By contrast, when the easy global liquidity music stops playing, emerging market economies are vulnerable to capital flow reversals. This is particularly the case if when the sun was still shining they failed to build up buffers for a rainy day. In those conditions their currencies weaken and serious questions get asked about their ability to repay their debt.

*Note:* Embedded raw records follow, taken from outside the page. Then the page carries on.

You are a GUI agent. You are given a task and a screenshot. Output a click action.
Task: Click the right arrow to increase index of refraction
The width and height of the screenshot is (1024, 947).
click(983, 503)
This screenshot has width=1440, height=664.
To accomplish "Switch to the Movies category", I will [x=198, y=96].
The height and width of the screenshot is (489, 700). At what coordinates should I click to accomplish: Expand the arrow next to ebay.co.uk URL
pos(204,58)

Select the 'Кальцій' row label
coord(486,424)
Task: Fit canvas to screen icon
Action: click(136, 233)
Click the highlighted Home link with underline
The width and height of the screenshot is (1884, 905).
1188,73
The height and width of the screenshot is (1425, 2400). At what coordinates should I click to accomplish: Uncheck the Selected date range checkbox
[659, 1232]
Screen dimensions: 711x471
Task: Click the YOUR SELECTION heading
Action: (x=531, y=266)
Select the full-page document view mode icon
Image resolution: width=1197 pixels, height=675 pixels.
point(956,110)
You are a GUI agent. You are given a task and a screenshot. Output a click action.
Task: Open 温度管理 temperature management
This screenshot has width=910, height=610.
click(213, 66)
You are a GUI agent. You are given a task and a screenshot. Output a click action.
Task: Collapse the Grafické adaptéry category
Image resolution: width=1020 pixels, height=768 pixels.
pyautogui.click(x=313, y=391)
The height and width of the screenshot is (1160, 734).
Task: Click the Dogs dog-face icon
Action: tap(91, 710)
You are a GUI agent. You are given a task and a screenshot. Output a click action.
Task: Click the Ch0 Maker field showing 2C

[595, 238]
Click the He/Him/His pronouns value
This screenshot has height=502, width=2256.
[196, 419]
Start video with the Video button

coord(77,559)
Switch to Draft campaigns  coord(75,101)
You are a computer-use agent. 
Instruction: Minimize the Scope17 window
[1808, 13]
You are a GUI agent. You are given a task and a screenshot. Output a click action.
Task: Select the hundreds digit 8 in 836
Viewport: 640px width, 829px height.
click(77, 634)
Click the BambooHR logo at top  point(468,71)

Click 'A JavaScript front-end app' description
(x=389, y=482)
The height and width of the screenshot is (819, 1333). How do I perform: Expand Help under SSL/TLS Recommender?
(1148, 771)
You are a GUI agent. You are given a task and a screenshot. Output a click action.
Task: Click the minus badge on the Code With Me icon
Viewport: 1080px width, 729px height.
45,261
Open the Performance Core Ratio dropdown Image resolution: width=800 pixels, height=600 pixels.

All the clues now in the US, still the world’s largest economy, suggest it is only a matter of time before the Federal Reserve (Fed) will start tapering its aggressive bond buying programme, which has kept global liquidity conditions so ample. SA policy-makers would be remiss not to take note of those clues and prepare the economy for another taper tantrum. This is all the more the case considering that the forthcoming taper tantrum is likely to be more severe than the 2013 Bernanke taper tantrum that shook global financial markets.
One reason to expect a more severe Fed tapering programme this time around than in 2013 is the very much larger scale of the Fed’s bond buying in the wake of 2020’s Covid-19 crisis than what followed the 2008 Lehman bankruptcy. Indeed, whereas it took Ben Bernanke’s Fed six years to increase the size of its balance sheet by $4-trillion, it took Jerome Powell’s Fed only about six months to do the same. Even today the Fed is continuing to buy $120bn a month of US Treasury bonds and mortgage-backed securities.
Another reason to expect that the forthcoming tapering will be more severe than its predecessor is that the US is now engaged in by far its largest peacetime budget stimulus on record. In response to the Covid-19 pandemic the US has increased public spending by a cumulative 25% of GDP in 2020 and 2021. That is all too likely to require the Fed to slam the brakes on hard early in 2022 to prevent the US economy from overheating and inflationary expectations from becoming unanchored.
Among the clues that we cannot be too far from another round of Fed tapering is that US inflation has begun to raise its ugly head. Indeed, over the last three months inflation has been running at an annualised 7.5%. This has induced the Fed to raise its inflation forecast for 2021 to 3.5%, which would be almost double its 2% inflation target.
The Fed clings to the hope that the inflation we are seeing today will prove to be the transitory effect of today’s supply bottlenecks. Once these are resolved the Fed believes inflation will revert to its targeted path.
In taking such a benign view on inflation the Fed chooses to turn a blind eye to the fact that today’s budget stimulus by far exceeds the degree to which current US output falls short of full employment. That stimulus is also about four times the size of the 2009 Obama stimulus, which has induced former US treasury secretary Larry Summers to describe these budget policies as the most irresponsible in the last 40 years.
The Fed also chooses to ignore the fact that a very large amount of pent-up demand had built up during the Covid-19 lockdown and must be expected to be released now that most Americans are vaccinated. That pent-up demand, coupled with the excessive Biden budget stimulus, is bound to lead to an overheated US economy by year end, which will only add to inflationary pressures.
The Fed’s decision not to tighten monetary policy until it sees clearer signs of inflation offers SA economic policy-makers perhaps one last chance to get the economy into better shape to weather the all-but-inevitable forthcoming taper tantrum. One has to hope they have the wisdom and courage to grasp that last chance before it is too late.
• Lachman, a former deputy director in the IMF's policy development & review department and chief emerging market economic strategist at Salomon Smith Barney, is a senior fellow at the American Enterprise Institute.